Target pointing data
* Start *

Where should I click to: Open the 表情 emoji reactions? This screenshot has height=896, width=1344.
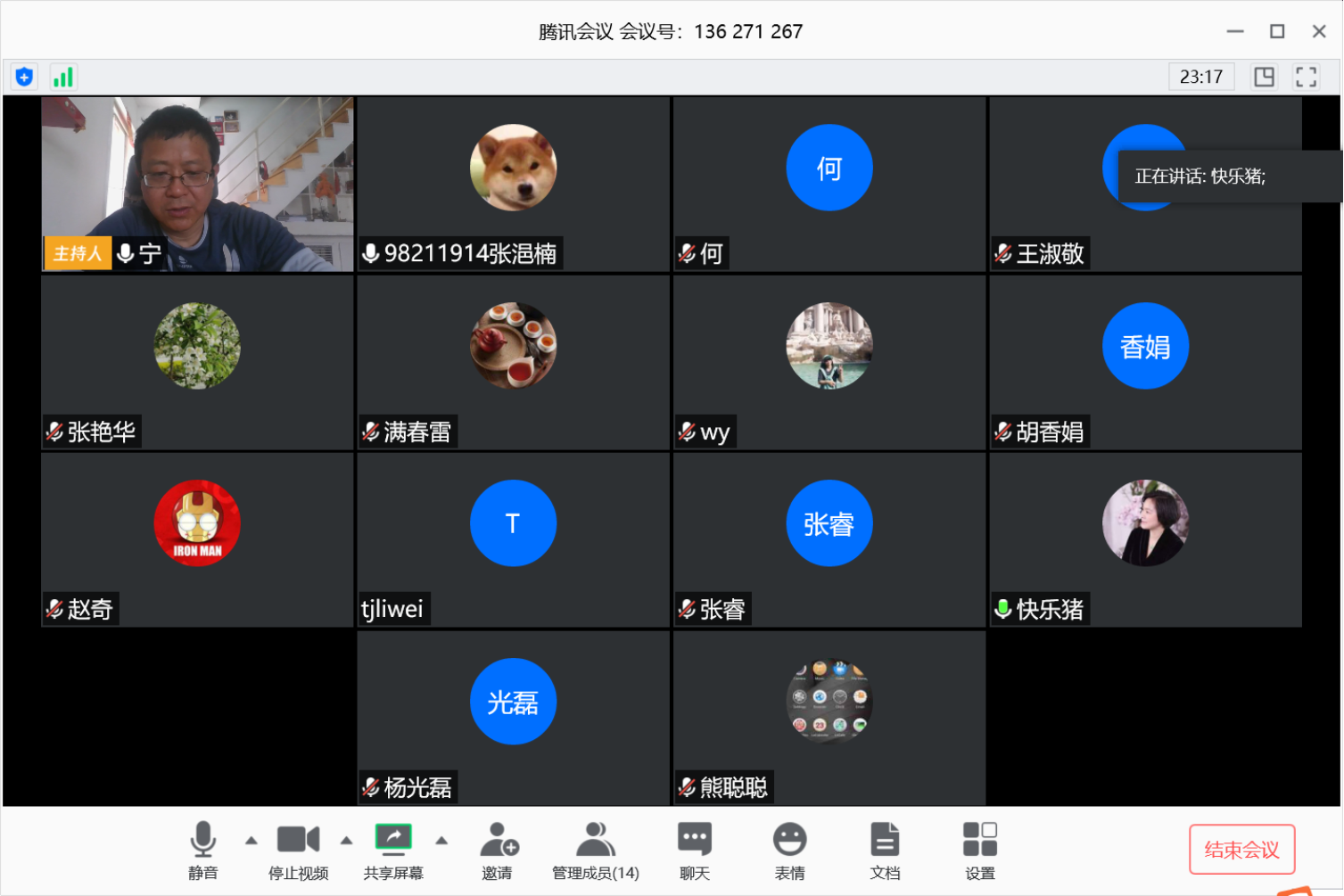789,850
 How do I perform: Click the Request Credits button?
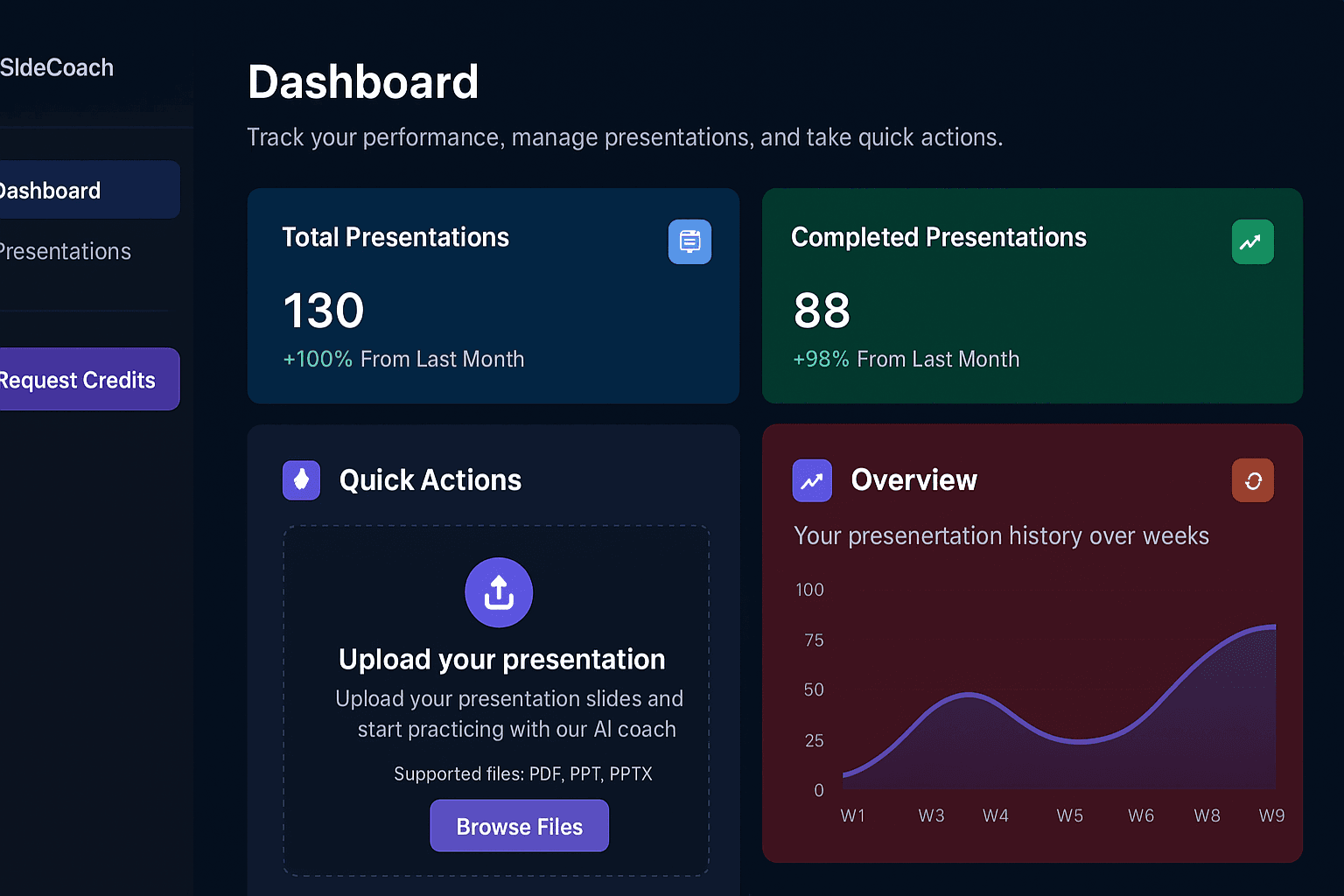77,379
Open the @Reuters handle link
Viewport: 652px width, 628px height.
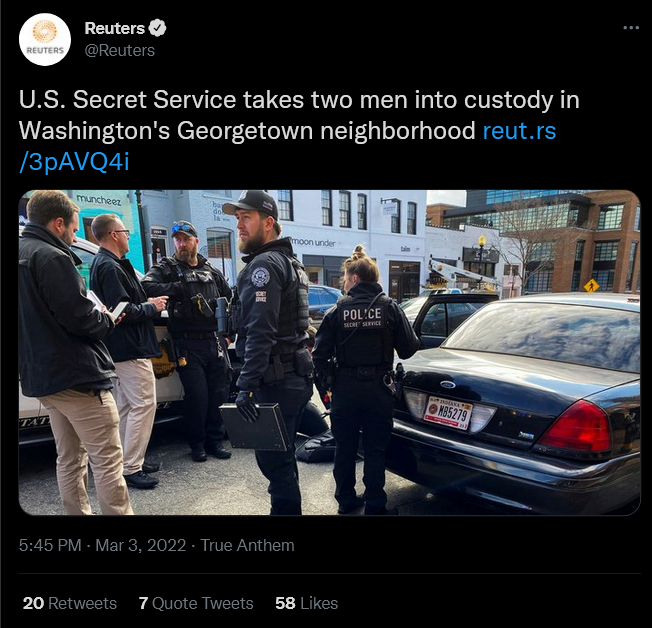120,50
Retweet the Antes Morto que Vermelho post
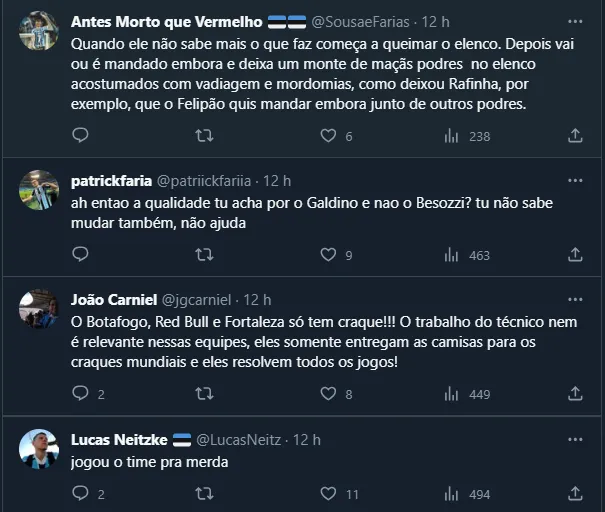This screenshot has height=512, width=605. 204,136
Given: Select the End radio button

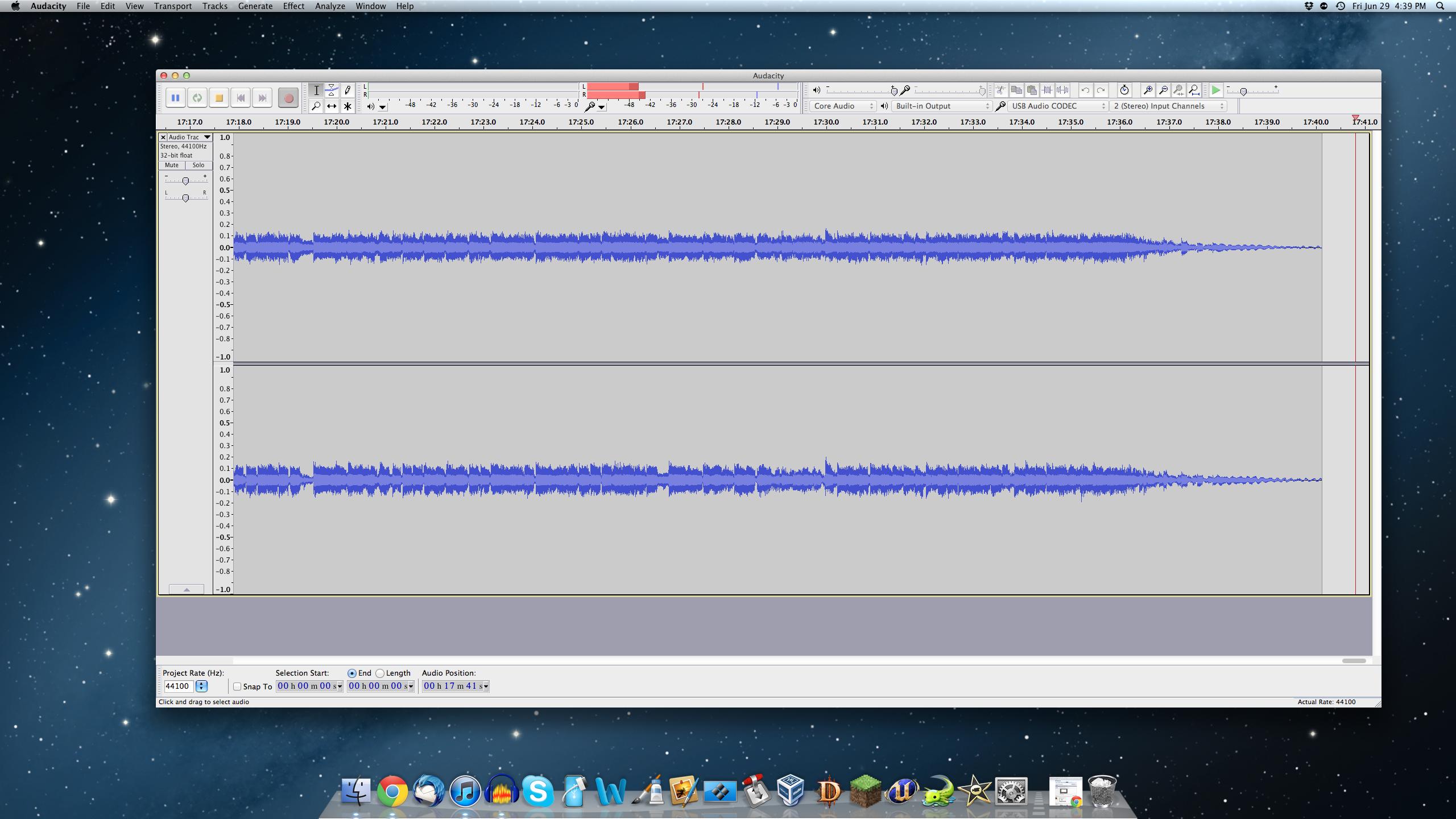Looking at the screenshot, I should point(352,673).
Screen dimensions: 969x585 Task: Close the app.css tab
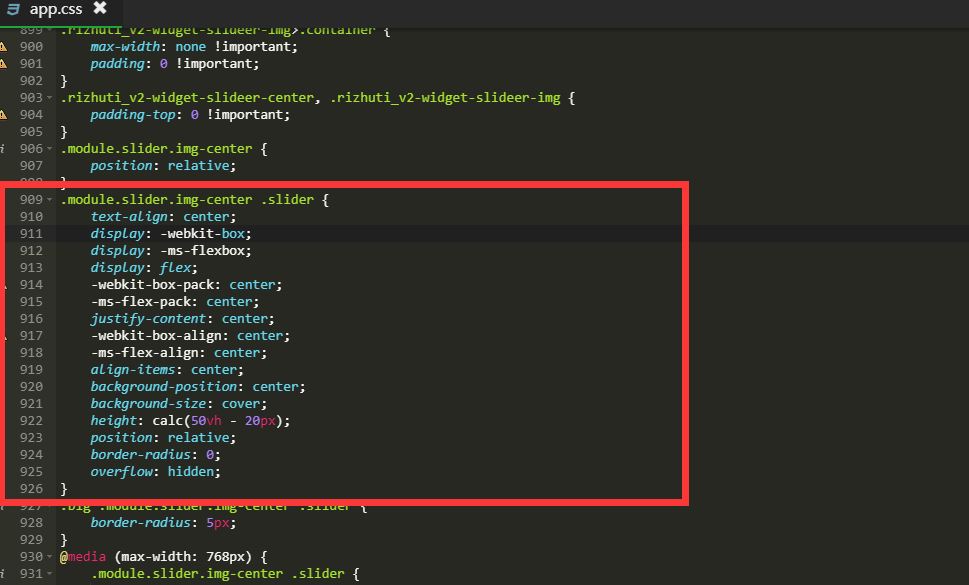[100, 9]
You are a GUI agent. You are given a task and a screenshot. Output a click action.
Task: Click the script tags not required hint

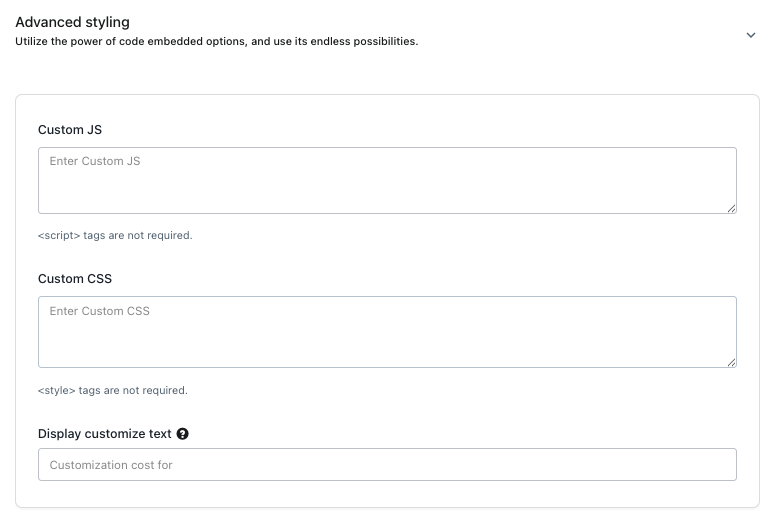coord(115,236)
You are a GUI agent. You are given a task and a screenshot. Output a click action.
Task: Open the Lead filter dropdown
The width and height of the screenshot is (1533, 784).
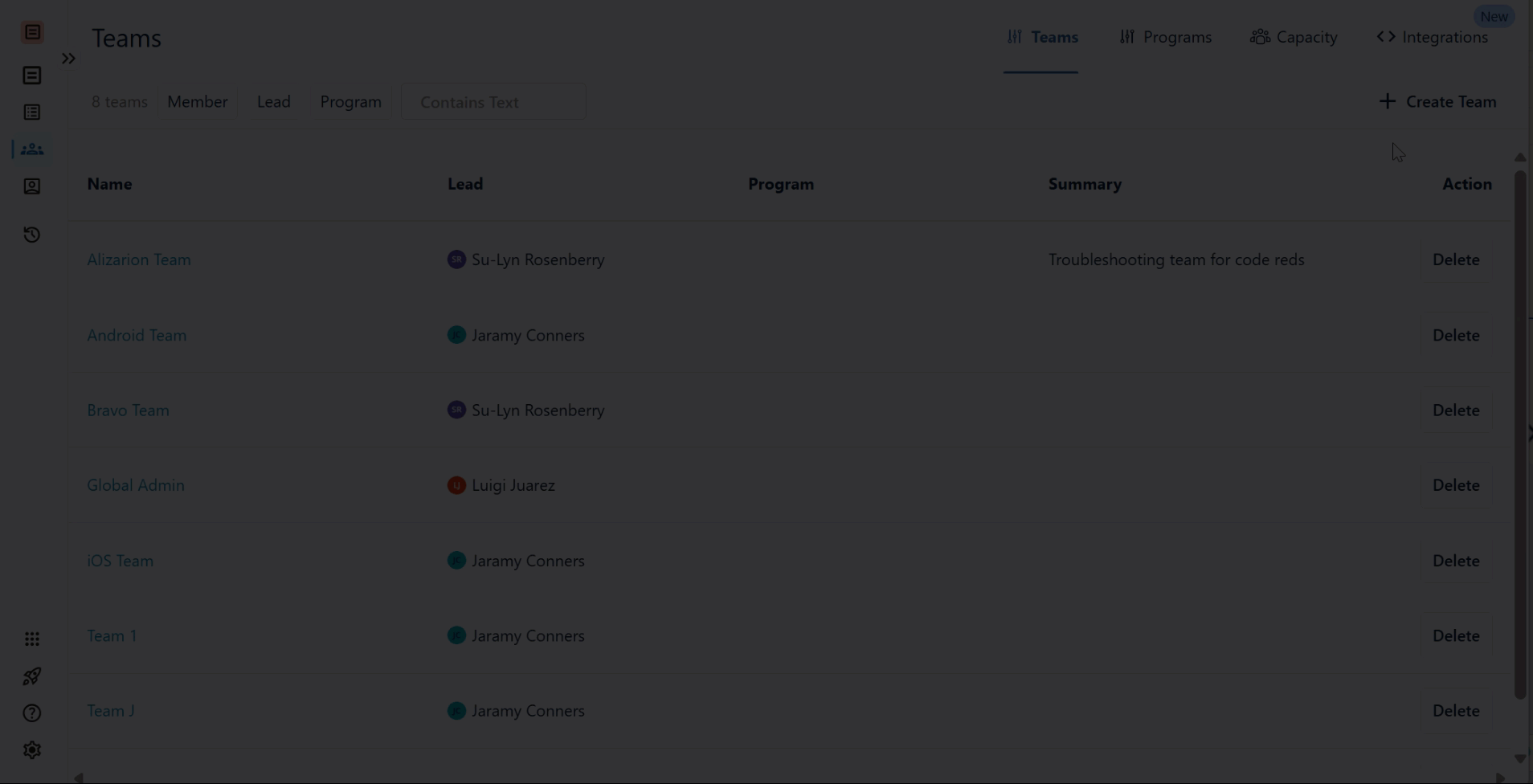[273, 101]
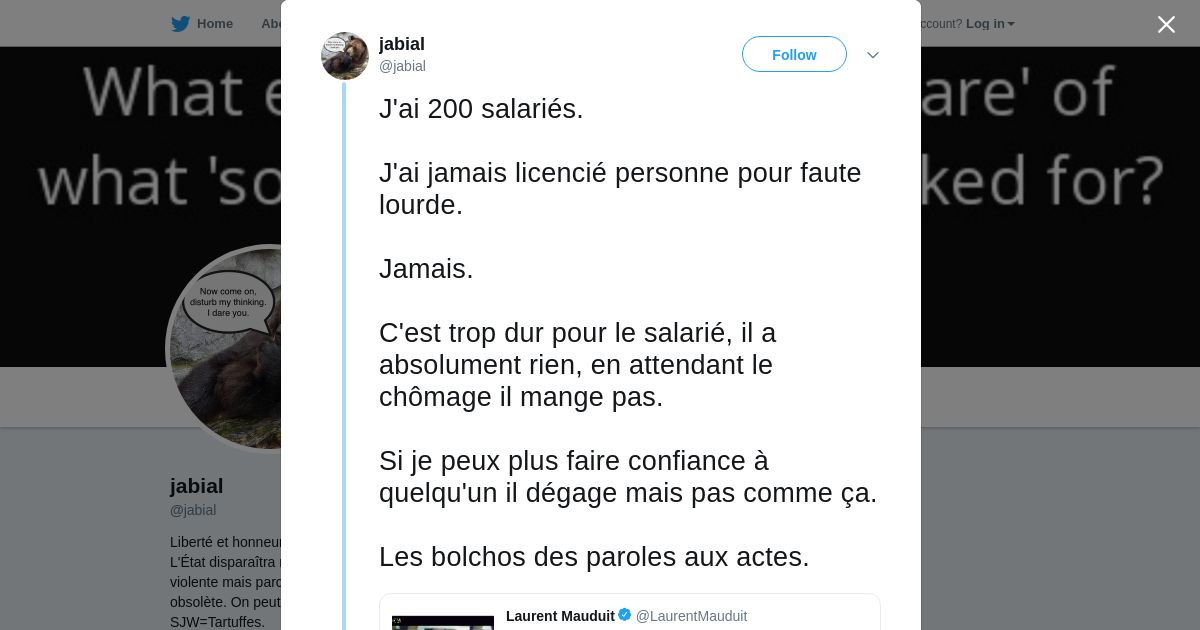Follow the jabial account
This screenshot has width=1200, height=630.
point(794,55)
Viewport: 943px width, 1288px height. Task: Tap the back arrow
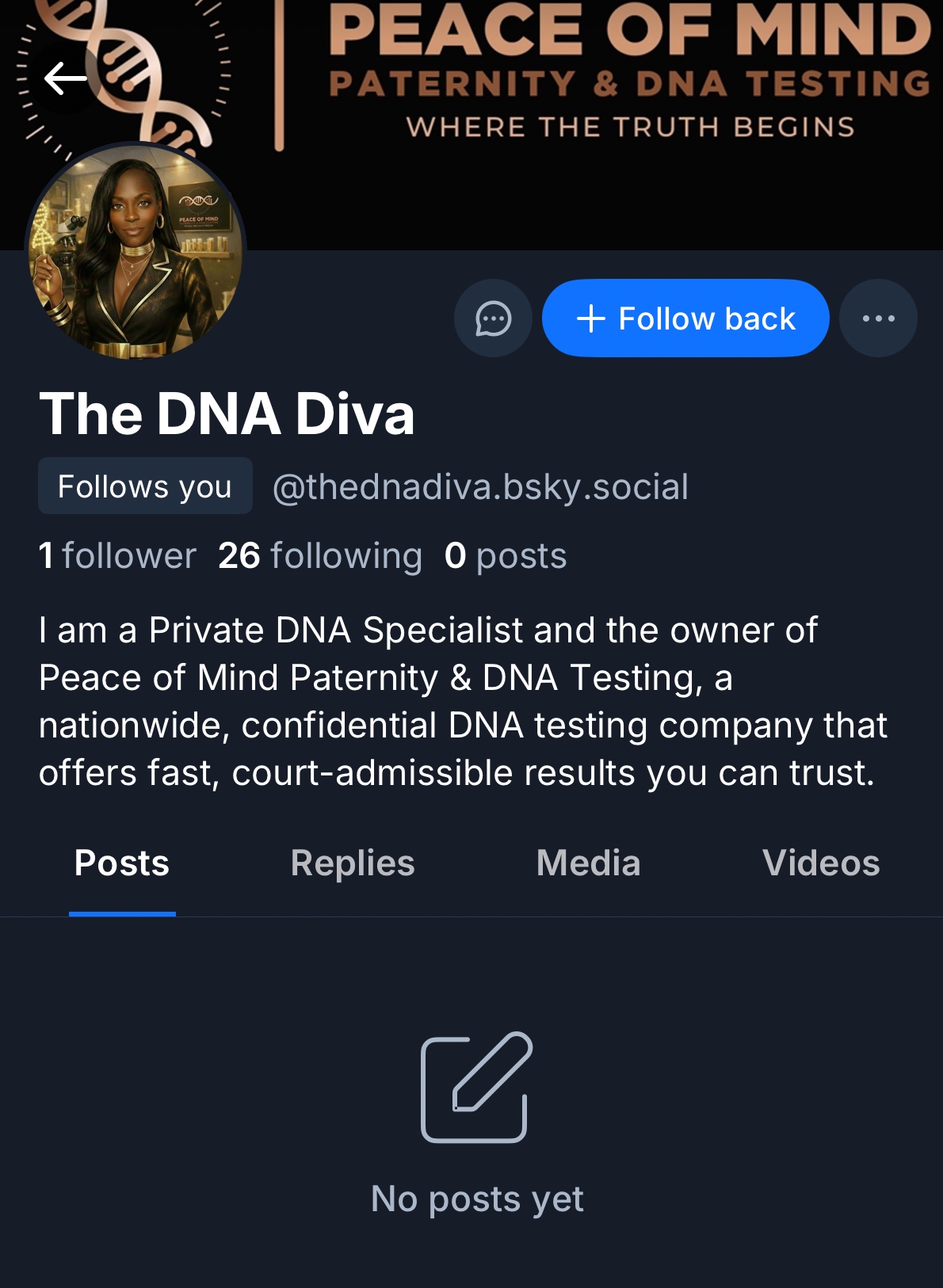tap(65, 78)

* End *

» WORK TO DO: Format every line of the items above as a Markdown table with the columns "Entry" and "Text", numbering the rows in order. Omit blank lines and the pictures.

» EXPECTED OUTPUT:
| Entry | Text |
|---|---|
| 1 | Where should I click to: Open the 表情 emoji reactions? This screenshot has height=896, width=1344. |
| 2 | 789,850 |
| 3 |  How do I perform: Click the Request Credits button? |
| 4 | 77,379 |
| 5 | Open the @Reuters handle link |
| 6 | Viewport: 652px width, 628px height. |
| 7 | 120,50 |
| 8 | Retweet the Antes Morto que Vermelho post |
| 9 | This screenshot has height=512, width=605. 204,136 |
| 10 | Given: Select the End radio button |
| 11 | Looking at the screenshot, I should point(352,673). |
| 12 | Screen dimensions: 969x585 Task: Close the app.css tab |
| 13 | [100, 9] |
| 14 | You are a GUI agent. You are given a task and a screenshot. Output a click action. |
| 15 | Task: Click the script tags not required hint |
| 16 | coord(115,236) |
| 17 | You are a GUI agent. You are given a task and a screenshot. Output a click action. |
| 18 | Task: Open the Lead filter dropdown |
| 19 | The width and height of the screenshot is (1533, 784). |
| 20 | [273, 101] |
| 21 | Follow the jabial account |
| 22 | This screenshot has width=1200, height=630. |
| 23 | point(794,55) |
| 24 | Viewport: 943px width, 1288px height. Task: Tap the back arrow |
| 25 | tap(65, 78) |